Hemmert’s announcement came just two hours before McAdams announced that he’ll vote in favor of two articles of impeachment against President Donald Trump. Republicans, including Hemmert, had hammered McAdams for being part of the Democratic effort against the president.

McAdams, who defeated Republican Rep. Mia Love by fewer than 700 votes in the GOP-leaning district in 2018, is a top target for the national Republican Party, which had aggressively pursued Hemmert to challenge the freshman Democrat.

Hemmert had raised more than $400,000, more than double the closest Republican contender — a sizable portion of it a $175,000 loan he made to his campaign — but said he had stopped making fundraising calls a month ago. In September, the National Republican Congressional Committee named Hemmert to its “Young Guns” program, its candidate development program for top-tier candidates.

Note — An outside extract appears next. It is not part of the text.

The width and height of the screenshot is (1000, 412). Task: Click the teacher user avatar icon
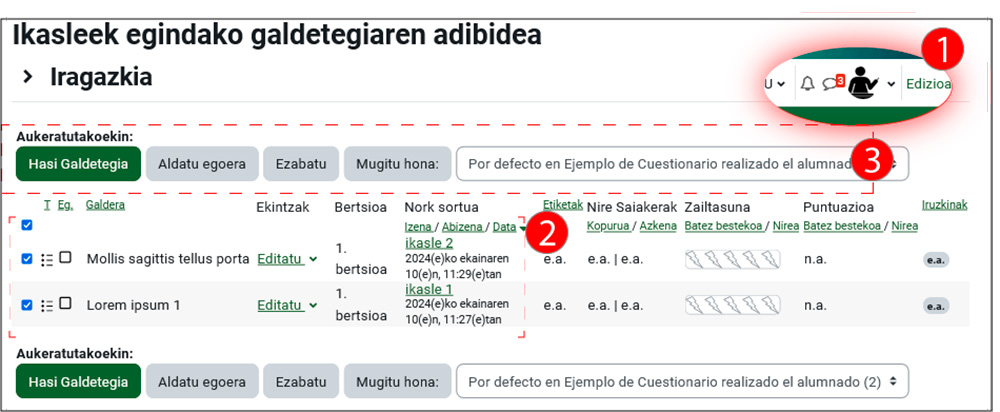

His departure from the race leaves a field that includes former Davis County GOP official Kathleen Anderson, state Rep. Kim Coleman, former radio host Jay McFarland, and Chris Biesinger, a nurse practitioner. Burgess Owens, an author and former NFL player, has announced his candidacy but not officially filed.

“Dan Hemmert was handpicked by Washington Republicans to run in Utah’s 4th Congressional District, and his decision to drop out of the race underscores just how difficult Representative Ben McAdams will be to unseat in November,” said Brooke Goren, a spokeswoman for the Democratic Congressional Campaign Committee.

Before Hemmert got into the race, Love expressed concerns about the field of challengers and had said she was considering a rematch with McAdams, but she stepped back once Hemmert announced his candidacy.

Hemmert said he believes McAdams is vulnerable in 2020. The district favors Republicans, but turnout in the GOP-dominated Utah County was low in 2018.

“If he votes yes on impeachment, I think he becomes much more vulnerable, because then he motivates that far-right crowd to come out, and there are so many more of them," Hemmert said before McAdams’ announcement.

Hemmert said he plans to run for reelection to his seat in the state Senate, where he is currently the majority whip.